Applied online while in college. Phone screen with recruiter, followed by an initial phone screen with Senior PM responsible for hiring. Pretty informal, discussing your experience, your understanding of the PM role, why you like MS and then some design questions, such as "design a smart clock". Basically looking for your design thinking and thought process.
Invited to onsite about two weeks later. 4 interviews, each with current PM's of varying seniority. They'll say its 3 interviews initially, but if you do well in the first 3 they'll add the 4th with the hiring manager PM. Each interview followed very much the same pattern, start with small talk and questions about your background, your experience, behavioral questions like 'tell me about a time when you showed leadership/worked in a team/ resolved a conflict/solved a technical challenge'. That would take about 5-10 minutes, and then the remaining 30+ would be designing something. "Design a smart cupboard/ an app for the elderly to encourage increased physical movement in nursing homes/ a smart car entertainment system."

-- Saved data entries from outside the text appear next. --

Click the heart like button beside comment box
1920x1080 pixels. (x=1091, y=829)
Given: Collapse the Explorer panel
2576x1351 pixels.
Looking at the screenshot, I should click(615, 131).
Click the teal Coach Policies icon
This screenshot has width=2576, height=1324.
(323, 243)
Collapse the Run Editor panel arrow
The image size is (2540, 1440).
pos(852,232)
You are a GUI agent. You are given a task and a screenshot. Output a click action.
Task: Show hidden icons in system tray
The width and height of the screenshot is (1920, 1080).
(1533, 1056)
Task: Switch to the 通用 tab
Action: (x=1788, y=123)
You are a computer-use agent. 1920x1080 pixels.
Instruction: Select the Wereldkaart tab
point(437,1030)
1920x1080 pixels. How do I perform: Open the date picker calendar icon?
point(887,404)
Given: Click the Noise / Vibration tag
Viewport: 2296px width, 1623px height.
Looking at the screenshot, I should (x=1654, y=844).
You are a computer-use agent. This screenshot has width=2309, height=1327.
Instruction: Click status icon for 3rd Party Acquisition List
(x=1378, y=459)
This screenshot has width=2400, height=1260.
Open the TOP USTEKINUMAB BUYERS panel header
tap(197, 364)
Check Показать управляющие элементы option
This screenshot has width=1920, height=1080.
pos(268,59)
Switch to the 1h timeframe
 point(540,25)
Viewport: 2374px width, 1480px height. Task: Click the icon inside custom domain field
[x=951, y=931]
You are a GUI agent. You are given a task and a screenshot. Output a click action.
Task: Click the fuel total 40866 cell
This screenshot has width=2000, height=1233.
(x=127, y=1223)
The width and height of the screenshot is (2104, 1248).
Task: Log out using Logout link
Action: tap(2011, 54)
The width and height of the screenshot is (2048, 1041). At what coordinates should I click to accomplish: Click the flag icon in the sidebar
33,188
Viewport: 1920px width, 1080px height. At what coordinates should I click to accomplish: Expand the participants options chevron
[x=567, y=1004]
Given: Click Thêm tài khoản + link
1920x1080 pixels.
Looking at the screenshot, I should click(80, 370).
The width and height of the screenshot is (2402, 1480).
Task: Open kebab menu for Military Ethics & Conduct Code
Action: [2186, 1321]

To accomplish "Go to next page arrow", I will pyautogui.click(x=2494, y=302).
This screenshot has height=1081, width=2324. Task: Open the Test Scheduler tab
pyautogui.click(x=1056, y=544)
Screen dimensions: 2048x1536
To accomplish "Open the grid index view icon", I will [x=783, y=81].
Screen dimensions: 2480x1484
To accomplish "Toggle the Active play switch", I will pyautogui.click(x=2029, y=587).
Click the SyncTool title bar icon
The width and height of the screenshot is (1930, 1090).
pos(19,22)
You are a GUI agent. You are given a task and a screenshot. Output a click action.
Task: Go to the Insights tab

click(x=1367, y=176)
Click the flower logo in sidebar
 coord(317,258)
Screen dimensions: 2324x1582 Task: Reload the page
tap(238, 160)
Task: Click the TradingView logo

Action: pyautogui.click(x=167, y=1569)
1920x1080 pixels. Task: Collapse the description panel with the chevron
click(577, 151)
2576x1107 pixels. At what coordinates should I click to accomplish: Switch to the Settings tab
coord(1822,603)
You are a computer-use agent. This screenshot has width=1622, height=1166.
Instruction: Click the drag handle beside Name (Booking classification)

They're really just looking for a process, that you're methodical in how you solve problems and understand the importance of asking questions first and identifying the parameters/constraints of what your product should and shouldn't include. Don't dive straight in, ask clarifying questions, listen to their feedback as you're talking through the process out loud, and make sure you use the whiteboard. Wire framing is your friend. Ask questions of the interviewer as you think of them, right throughout the process.
Overall process was fine, repetitive if anything. Younger interviewers were pleasant and enthusiastic, more senior ones seems hard to impress and very much like they'd better things to be doing, very stoic and standoffish. Just depends on who you get.
It's a long tiring day, so eat before hand and hydrate well during it, you're doing most of the talking so your voice could get hoarse.